16 thoughts on “Why I think a refugee cap of 30,000 was a bad decision

  1. Paul Ryan is the problem, now he and Mitch McConnell are holding up the wall until after the Mid Terms. We might lose the Majority and then we will never get the wall! Ryan was caught on tape at some speaking engagement the other day making fun of Trump supports and chuckling that we might lose a few seats. On other sites I have asked a lot of the Freedom Caucus members to put forth a motion to “vacate the Speakers Seat now” that Ryan will damage the Party from now to Jan. when he retires. I urge others to do that and please go vote, especially in Virginia – I know that Corey Stewart is edgy, he did get rid of a campaign Mgr recently for comments but he is NOT a Globalist and does not support Hillary. He is against our Immigration policy and wants the wall.


  2. Just left the following message for the President:

    “Thank you so much for limiting the number of refugees admitted this year to only 30,000. But that’s still only a small change to a vast, corrupt, nationwide and worldwide UN-based refugee resettlement system that uses Americans tax money to proactively reach out into the world and import hundreds of thousands of people every year who do not share our values, humanism, culture, religions, or our love of democracy, capitalism, rule of law and freedom. Please read this short article on why our refugee and asylum programs must be totally overhauled.

    Liked by 1 person

  3. I think we are to late in the game to change this invasion. I’m extremely disappointed in the President. We can either sit back or take our country back by force. I don’t see any othe options.


  4. I agree with most of Ann’s points, except that states should have more input. States like California, New York, and other liberal enclaves will just throw open the floodgates, meaning that the invaders will be free to infect other states once in this country. Given that states like California are clearly and blatantly disregarding federal law, and are openly engaging in treason, I can’t understand why we just don’t send in the military and put traitors like Jerry Brown and the Hispanic Caucus in jail.
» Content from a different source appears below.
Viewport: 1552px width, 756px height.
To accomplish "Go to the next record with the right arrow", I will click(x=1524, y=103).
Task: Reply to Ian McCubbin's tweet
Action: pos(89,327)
And while they are here, why not do some good and start mass deportation proceedings? given that so many of the illegal aliens are criminals and subversives, why not treat them like espionage agents and spies?

    Liked by 1 person

    1. Good point about liberal states infecting other states. There isn’t, however, any way to stop movement from one state to another as it is. The way it stands now is that states that don’t want any resettlement are forced to pay for initial resettlement costs of new refugees. I’m assuming you are in the category of —don’t bring any at all—and that is a legitimate position to take.

      Liked by 2 people



  5. Reblogged this on islamnewworldorder and commented:
    Yes, we need ZERO “refugees” until Congress fixes this hugely broken program.
    Today I’m sending this post to President Trump along with my encouragement for him to lower the hammer on Congress.
    And I’m encouraging hundreds/thousands of you to contact the president too.
    He needs to hear from us: “Fix this broken program.”

    Liked by 1 person

  6. You are right Ann, of course. Ultimately that is what needs to happen. But I think he is operating in the world of the possible right now. If his extreme vetting accomplishes what it did last year, and the VOLAGs continue to be forced to close offices, the numbers could be even lower than this year. they are being starved to death, and I for one enjoy watching. This is certainly half a loaf though, and I have continually advocated abolishing the program, but the current Congress is useless. I suspect he thinks this is the best he could get.

    Liked by 1 person

  7. Ann is absolutely right. I would add that, by continuing the refugee resettlement program AS IS, regardless of the cap, the decision sends the message that the program has some legitimacy. That’s the wrong posture for this administration to take. It shows weakness to the Congress. How can the President ask Congress to find a spine on this issue, unless he is prepared to demonstrate consistency on this issue, 24/7? Be the leader we hired you to be, Mr. President!